_Text section:_
================

A retirement is something like driving into a dead end street. There isn't much else you can do except go back.

The pot of memories keeps stirring for a sportswriter. Erny Pinckert dies. You remember Pinckert as a great competitor for the Redskins who led the league in fun-loving.

There was that party at the old Burlington Hotel after the Redskins had won the Eastern title. The party had run out of liquid refreshment and Pinckert asked Sammy Baugh and me to get some more. As we were coming back to the party, we ran into coach Ray Flaherty. The Redskins still had the championship game to play with the Chicago Bears and Flaherty didn't appreciate the celebration. He fined Baugh (who didn't drink) $200 and even fined me in his rage. Pinckert never got caught, although Flaherty suspected him.

Sportswriters have always pointed proudly to the men who have become well-known in other fields. Scotty Broun, Westbrook Pegler, Bob Considine, Bob Ruark and Paul Gallico (who wrote the memorable "Farewell to Sports" when he quit) were all sportswriters in good standing and each went back nostalgically to write a piece or two because the fun and games never leave you.

Long before George Plimpton took up writing about athletes through first-hand experience of their games, others had done it, and well.

Gallico was a member of the Columbia University crew before he became a sportswriter. He was a big man - 6-foot-3 and 230 pounds. He decided he would get into the ring with Jack Dempsey, then the heavyweight champion. Dempsey didn't read the papers and didn't know Gallico.

Some practical jokers told Dempsey he was getting a new sparring partner, a young kid with dynamite in his hands, and to be careful. Dempsey came out slamming away in the workout and had Gallico out in record time.

================

_Provided material:_
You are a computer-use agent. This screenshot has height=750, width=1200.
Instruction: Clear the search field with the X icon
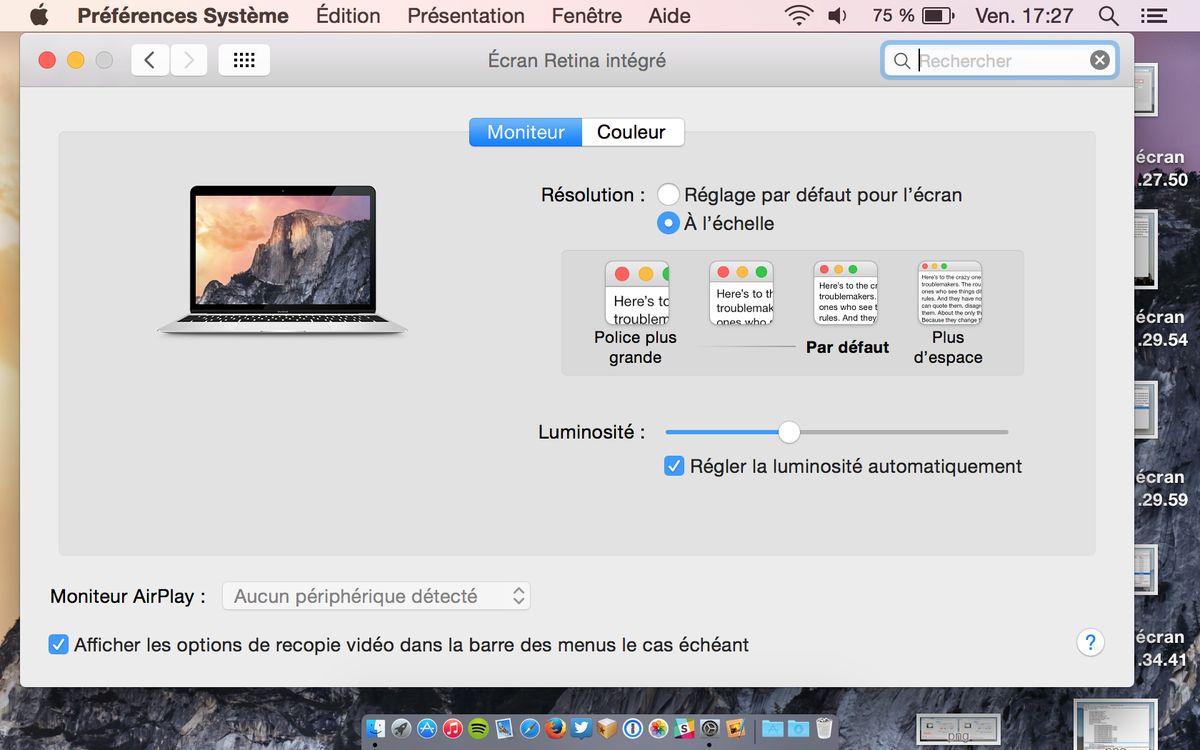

================

_Task statement:_ Repeat the stretch of the sportswriter column from "Long before George" through "in record time.". Work only from the sportswriter column about retirement and memories.

_Result of this exercise:_
Long before George Plimpton took up writing about athletes through first-hand experience of their games, others had done it, and well.

Gallico was a member of the Columbia University crew before he became a sportswriter. He was a big man - 6-foot-3 and 230 pounds. He decided he would get into the ring with Jack Dempsey, then the heavyweight champion. Dempsey didn't read the papers and didn't know Gallico.

Some practical jokers told Dempsey he was getting a new sparring partner, a young kid with dynamite in his hands, and to be careful. Dempsey came out slamming away in the workout and had Gallico out in record time.